1Rizzoli Orthopedic Institute, Laboratory of Musculoskeletal Cell Biology, CNR Institute for Molecular Genetics, Unit of Bologna, Bologna, Italy

2Neurology IV Unit - Neuroimmunology and Neuromuscular Disorders, Foundation IRCCS Neurological Institute “Carlo Besta”, Milan, Italy

3U.O.C. Medical Genetics Laboratory, AOU Policlinico Tor Vergata, Rome, Italy

4Department of Internal Medicine, University of Rome Tor Vergata, Rome, Italy

5Department of Biomedicine and Prevention, University of Rome Tor Vergata, Rome, Italy

6Rizzoli Orthopedic Institute, Laboratory for Pathophysiology, Bologna, Italy

7Department of Biomedical and Neuromotor Sciences, University of Bologna, Bologna, Italy

Correspondence to:

Giovanna Lattanzi, e-mail: [email protected]

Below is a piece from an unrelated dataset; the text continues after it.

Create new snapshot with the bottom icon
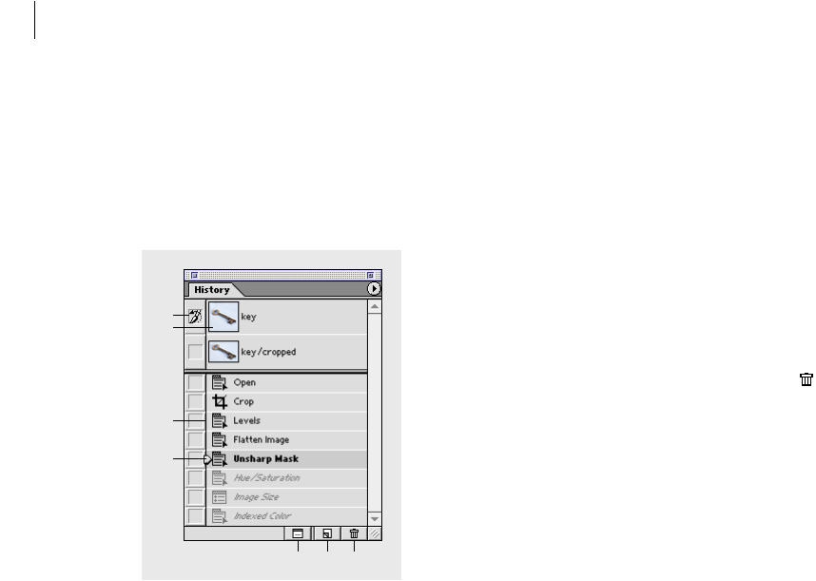 [327, 533]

Camilla Evangelisti, e-mail: [email protected]

Keywords: TGFbeta2, lamin A, osteoclasts, Akt signaling, RAD001

Received: January 19, 2015     Accepted: January 28, 2015     Published: March 16, 2015


Transforming growth factor beta (TGFbeta) plays an essential role in bone homeostasis and deregulation of TGFbeta occurs in bone pathologies. Patients affected by Mandibuloacral Dysplasia (MADA), a progeroid disease linked to LMNA mutations, suffer from an osteolytic process. Our previous work showed that MADA osteoblasts secrete excess amount of TGFbeta 2, which in turn elicits differentiation of human blood precursors into osteoclasts. Here, we sought to determine how altered lamin A affects TGFbeta signaling. Our results show that wild-type lamin A negatively modulates TGFbeta 2 levels in osteoblast-like U2-OS cells, while the R527H mutated prelamin A as well as farnesylated prelamin A do not, ultimately leading to increased secretion of TGFbeta 2. TGFbeta 2 in turn, triggers the Akt/mTOR pathway and upregulates osteoprotegerin and cathepsin K. TGFbeta 2 neutralization rescues Akt/mTOR activation and the downstream transcriptional effects, an effect also obtained by statins or RAD001 treatment. Our results unravel an unexpected role of lamin A in TGFbeta 2 regulation and indicate rapamycin analogs and neutralizing antibodies to TGFbeta 2 as new potential therapeutic tools for MADA.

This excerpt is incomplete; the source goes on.